# Start of EXCERPT TO READ

I’m sure he’s watching… that’s why the Su-34s are buzzing US ships and Backfire bombers are causing Typhoons to scramble over various NATO coastlines every other day!

He sees and he seems determined to prove he is not intimidated. It’s a vary dark game of chicken, worst it’s been since 1980s, in my opinion.

And remember, at that time, things got worse (Korean Air Lines 007, evil empire speech) before they got better. We only found out a few years ago that the world came closer to a nuclear war in 1983 than the public ever imagined at the time.

**Pray for cool heads and honest discussions.
**


#4

You mean, after the bolsheviks, after Lenin, after Stalin, after the Gulags, after Khrushchev, after exporting communism, after electing a former KGB director as president, NOW they’re on the right side of history?


#5

:thumbsup:

“But he’s not a socialist!”

“But he’s better than Obama / Hillary / Donald Trump!”

“But he said he stands up for Christian values!”

“But…but he doesn’t like gay marriage!”

It’s amazing how many people, who are not Russian citizens, drink the Putin Kool-Aid. The man is certainly not a monster along the lines of Josef Stalin, but he is not the saviour of Christian civilization. I’ve been seeing this trend for the past two years, and sadly, it’s likely to grow worse. Perhaps next they can form a fan club for Narendra Modi. :stuck_out_tongue:


#6

Well, Garry Kasparov is not enamored of Putin. But Garry now lives in the U.S., presumably for his own safety.

# End of EXCERPT TO READ
# Start of DATA SECTION

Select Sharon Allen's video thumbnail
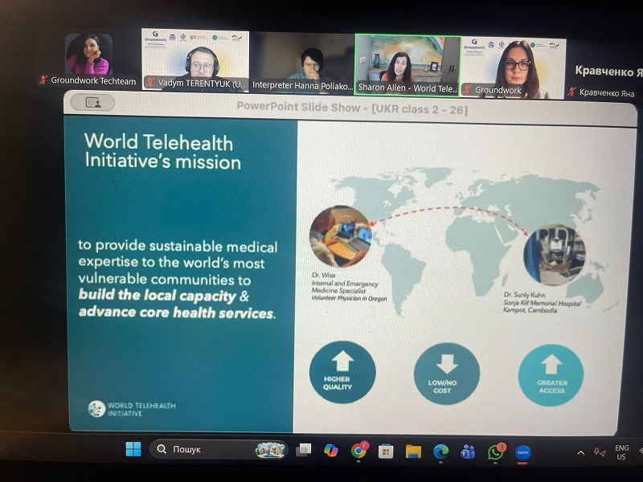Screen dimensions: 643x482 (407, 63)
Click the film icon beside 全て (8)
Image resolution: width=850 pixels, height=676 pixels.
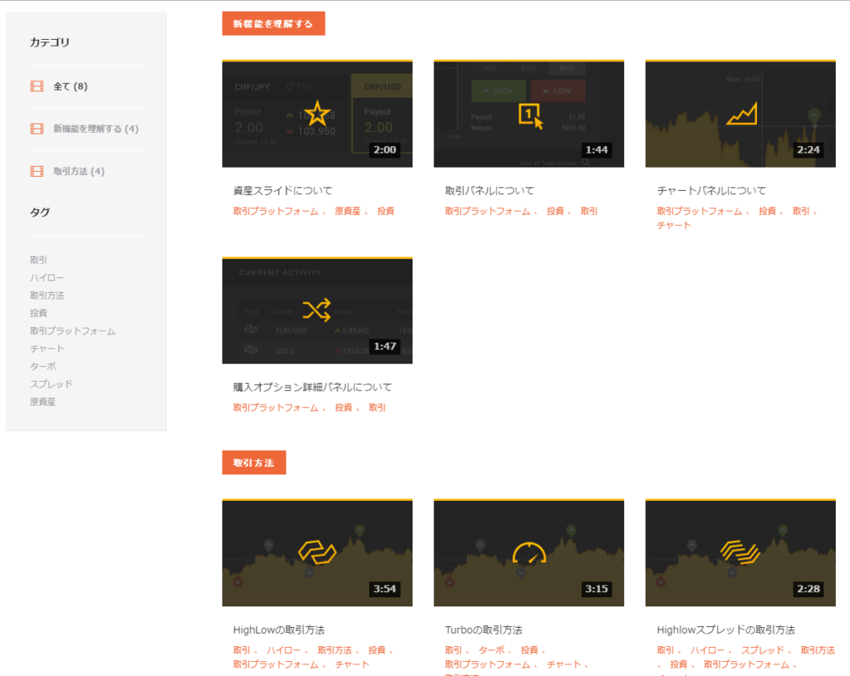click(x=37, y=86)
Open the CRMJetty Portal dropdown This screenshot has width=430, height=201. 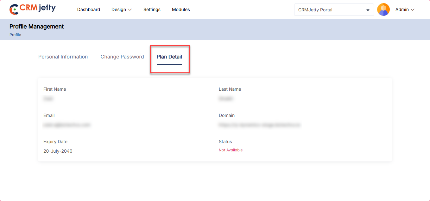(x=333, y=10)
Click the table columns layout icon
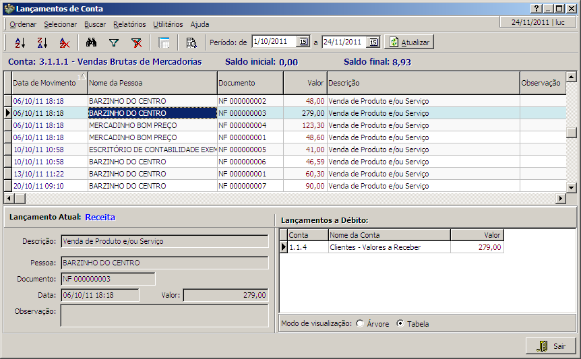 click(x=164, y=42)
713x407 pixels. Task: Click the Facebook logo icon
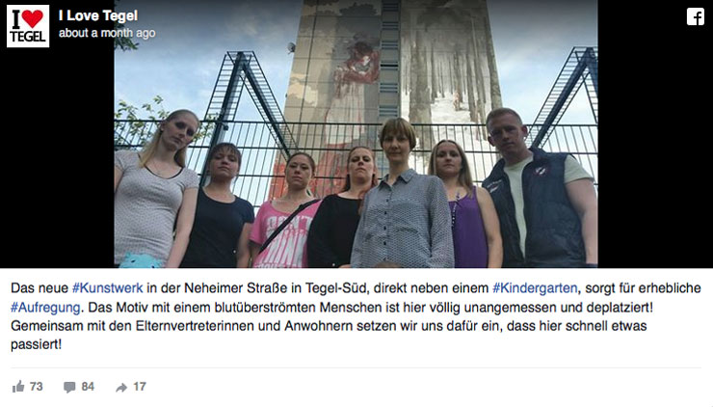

# End of DATA SECTION

▶ [WORK INSTRUCTIONS]:
1: According to the forum thread about Putin, where does Garry Kasparov now live?
2: Carry on the forum thread about Putin from where it stops.
The entries were taken from a different source than the forum thread about Putin.

▶ [SOLVED PROBLEMS]:
1: In the U.S.

2:
#7

I’m actually a fan of Garry. Nice to hear about what he’s up to these days. :slight_smile:


#8

Are we talking about the CCCP or Russia, Stalin was Georgian amusingly enough it should be noted of course…


#9

He is a ‘tough guy’ leader of the kind Russians respect, they dislike people like Obama who is percieved as bookish there. Also Putin came to power after Yeltsin who was loathed (and I am been polite there) by many Russians, my wife once commented that if she saw Yeltsin burning to death her first thought would be ask where to get some more petrol to throw on the fire, given that she would stop for nearly anyone and aid them I was stunned by that but she detests the man and would regards him as a a traitor to the country.


#10

Salutations
My son, his wife, my 3 beautiful grand babies and other family members of his wife’s, live 45 min from Tblisi. I didn’t see the news yesterday.
We had to evacuate them, the last time Russians invaded. Only 1 baby, then.
I don’t know what history you got but Georgia has existed for centuries. They’ve been making their own wine for 4000yrs B.C. They have their own language and alphabet. They are disagreeing over 2 parcels of land (spelling) Acetia and Ochazia. Or Osetia and Achazia. Rome invaded them. Tamerain. invaded them. Various attack from Muslims. There is a bridge out of Tblisi on the way to Mtsketa, where 100,000 Orthodox Catholics were martyred for Christ.
It was the convert or die thing.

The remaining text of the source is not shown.